> _TASK DETAILS_
Every entry is to be set down a second time, precisely as written.

Stored records:
▼▼▼

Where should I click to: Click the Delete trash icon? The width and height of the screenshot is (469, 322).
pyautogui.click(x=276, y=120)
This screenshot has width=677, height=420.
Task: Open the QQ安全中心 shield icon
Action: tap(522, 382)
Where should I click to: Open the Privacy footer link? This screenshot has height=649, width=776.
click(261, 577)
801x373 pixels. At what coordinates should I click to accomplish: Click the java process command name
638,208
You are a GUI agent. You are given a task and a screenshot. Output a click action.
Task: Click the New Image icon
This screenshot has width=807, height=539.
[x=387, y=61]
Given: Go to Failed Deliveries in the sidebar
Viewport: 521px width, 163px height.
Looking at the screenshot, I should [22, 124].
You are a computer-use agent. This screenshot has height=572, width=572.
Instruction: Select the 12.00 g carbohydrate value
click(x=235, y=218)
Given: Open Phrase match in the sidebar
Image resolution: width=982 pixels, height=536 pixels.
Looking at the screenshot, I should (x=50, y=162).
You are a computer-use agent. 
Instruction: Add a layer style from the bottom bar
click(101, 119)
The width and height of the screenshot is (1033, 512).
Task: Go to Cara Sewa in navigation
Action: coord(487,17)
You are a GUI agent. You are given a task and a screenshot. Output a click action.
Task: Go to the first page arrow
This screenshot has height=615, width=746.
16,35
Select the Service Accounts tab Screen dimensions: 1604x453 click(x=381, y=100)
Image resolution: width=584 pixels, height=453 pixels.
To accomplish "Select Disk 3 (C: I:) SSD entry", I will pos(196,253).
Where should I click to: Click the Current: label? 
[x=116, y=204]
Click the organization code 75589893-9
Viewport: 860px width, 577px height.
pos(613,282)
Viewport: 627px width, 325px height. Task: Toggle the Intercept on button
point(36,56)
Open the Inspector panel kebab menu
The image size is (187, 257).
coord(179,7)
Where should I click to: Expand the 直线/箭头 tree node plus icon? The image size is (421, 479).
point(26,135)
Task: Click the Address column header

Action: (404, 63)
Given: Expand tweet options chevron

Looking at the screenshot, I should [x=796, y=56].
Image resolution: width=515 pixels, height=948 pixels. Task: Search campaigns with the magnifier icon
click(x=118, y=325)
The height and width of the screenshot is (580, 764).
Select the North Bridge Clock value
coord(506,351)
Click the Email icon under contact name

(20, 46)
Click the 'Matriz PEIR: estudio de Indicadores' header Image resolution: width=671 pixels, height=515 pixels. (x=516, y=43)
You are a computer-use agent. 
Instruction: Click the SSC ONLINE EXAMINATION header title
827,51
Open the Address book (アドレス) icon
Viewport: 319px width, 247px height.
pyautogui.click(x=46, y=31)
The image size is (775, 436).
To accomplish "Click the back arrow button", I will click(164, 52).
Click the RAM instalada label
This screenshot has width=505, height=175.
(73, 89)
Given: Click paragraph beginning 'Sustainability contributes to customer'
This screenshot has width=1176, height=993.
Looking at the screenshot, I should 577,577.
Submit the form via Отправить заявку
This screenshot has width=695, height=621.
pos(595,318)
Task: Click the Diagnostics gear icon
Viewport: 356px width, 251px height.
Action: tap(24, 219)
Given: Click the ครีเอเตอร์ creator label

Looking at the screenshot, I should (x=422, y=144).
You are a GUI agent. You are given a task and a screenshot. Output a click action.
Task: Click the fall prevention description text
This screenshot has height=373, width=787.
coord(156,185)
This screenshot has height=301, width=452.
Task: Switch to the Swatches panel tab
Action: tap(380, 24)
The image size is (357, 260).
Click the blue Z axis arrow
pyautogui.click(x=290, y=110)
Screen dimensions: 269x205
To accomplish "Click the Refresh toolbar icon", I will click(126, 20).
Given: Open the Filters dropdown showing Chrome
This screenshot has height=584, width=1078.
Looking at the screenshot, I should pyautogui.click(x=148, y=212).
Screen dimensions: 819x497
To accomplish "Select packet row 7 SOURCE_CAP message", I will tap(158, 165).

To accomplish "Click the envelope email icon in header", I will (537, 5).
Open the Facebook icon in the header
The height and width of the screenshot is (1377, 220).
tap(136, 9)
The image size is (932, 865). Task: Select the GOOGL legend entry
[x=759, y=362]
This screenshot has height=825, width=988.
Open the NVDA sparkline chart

▲▲▲

> _EXERCISE RESULT_
Where should I click to: Click the Delete trash icon? The width and height of the screenshot is (469, 322).
pyautogui.click(x=276, y=120)
This screenshot has width=677, height=420.
Task: Open the QQ安全中心 shield icon
Action: tap(522, 382)
Where should I click to: Open the Privacy footer link? This screenshot has height=649, width=776.
click(261, 577)
801x373 pixels. At what coordinates should I click to accomplish: Click the java process command name
638,208
You are a GUI agent. You are given a task and a screenshot. Output a click action.
Task: Click the New Image icon
This screenshot has width=807, height=539.
[x=387, y=61]
Given: Go to Failed Deliveries in the sidebar
Viewport: 521px width, 163px height.
Looking at the screenshot, I should [22, 124].
You are a computer-use agent. This screenshot has height=572, width=572.
Instruction: Select the 12.00 g carbohydrate value
click(x=235, y=218)
Given: Open Phrase match in the sidebar
Image resolution: width=982 pixels, height=536 pixels.
Looking at the screenshot, I should (x=50, y=162).
You are a computer-use agent. 
Instruction: Add a layer style from the bottom bar
click(101, 119)
The width and height of the screenshot is (1033, 512).
Task: Go to Cara Sewa in navigation
Action: coord(487,17)
You are a GUI agent. You are given a task and a screenshot. Output a click action.
Task: Go to the first page arrow
This screenshot has height=615, width=746.
16,35
Select the Service Accounts tab Screen dimensions: 1604x453 click(x=381, y=100)
Image resolution: width=584 pixels, height=453 pixels.
To accomplish "Select Disk 3 (C: I:) SSD entry", I will pos(196,253).
Where should I click to: Click the Current: label? 
[x=116, y=204]
Click the organization code 75589893-9
Viewport: 860px width, 577px height.
pos(613,282)
Viewport: 627px width, 325px height. Task: Toggle the Intercept on button
point(36,56)
Open the Inspector panel kebab menu
The image size is (187, 257).
coord(179,7)
Where should I click to: Expand the 直线/箭头 tree node plus icon? The image size is (421, 479).
point(26,135)
Task: Click the Address column header

Action: (404, 63)
Given: Expand tweet options chevron

Looking at the screenshot, I should [x=796, y=56].
Image resolution: width=515 pixels, height=948 pixels. Task: Search campaigns with the magnifier icon
click(x=118, y=325)
The height and width of the screenshot is (580, 764).
Select the North Bridge Clock value
coord(506,351)
Click the Email icon under contact name

(20, 46)
Click the 'Matriz PEIR: estudio de Indicadores' header Image resolution: width=671 pixels, height=515 pixels. (x=516, y=43)
You are a computer-use agent. 
Instruction: Click the SSC ONLINE EXAMINATION header title
827,51
Open the Address book (アドレス) icon
Viewport: 319px width, 247px height.
pyautogui.click(x=46, y=31)
The image size is (775, 436).
To accomplish "Click the back arrow button", I will click(164, 52).
Click the RAM instalada label
This screenshot has width=505, height=175.
(73, 89)
Given: Click paragraph beginning 'Sustainability contributes to customer'
This screenshot has width=1176, height=993.
Looking at the screenshot, I should 577,577.
Submit the form via Отправить заявку
This screenshot has width=695, height=621.
pos(595,318)
Task: Click the Diagnostics gear icon
Viewport: 356px width, 251px height.
Action: tap(24, 219)
Given: Click the ครีเอเตอร์ creator label

Looking at the screenshot, I should (x=422, y=144).
You are a GUI agent. You are given a task and a screenshot. Output a click action.
Task: Click the fall prevention description text
This screenshot has height=373, width=787.
coord(156,185)
This screenshot has height=301, width=452.
Task: Switch to the Swatches panel tab
Action: tap(380, 24)
The image size is (357, 260).
Click the blue Z axis arrow
pyautogui.click(x=290, y=110)
Screen dimensions: 269x205
To accomplish "Click the Refresh toolbar icon", I will click(126, 20).
Given: Open the Filters dropdown showing Chrome
This screenshot has height=584, width=1078.
Looking at the screenshot, I should pyautogui.click(x=148, y=212).
Screen dimensions: 819x497
To accomplish "Select packet row 7 SOURCE_CAP message", I will tap(158, 165).

To accomplish "Click the envelope email icon in header", I will (537, 5).
Open the Facebook icon in the header
The height and width of the screenshot is (1377, 220).
tap(136, 9)
The image size is (932, 865). Task: Select the GOOGL legend entry
[x=759, y=362]
This screenshot has height=825, width=988.
Open the NVDA sparkline chart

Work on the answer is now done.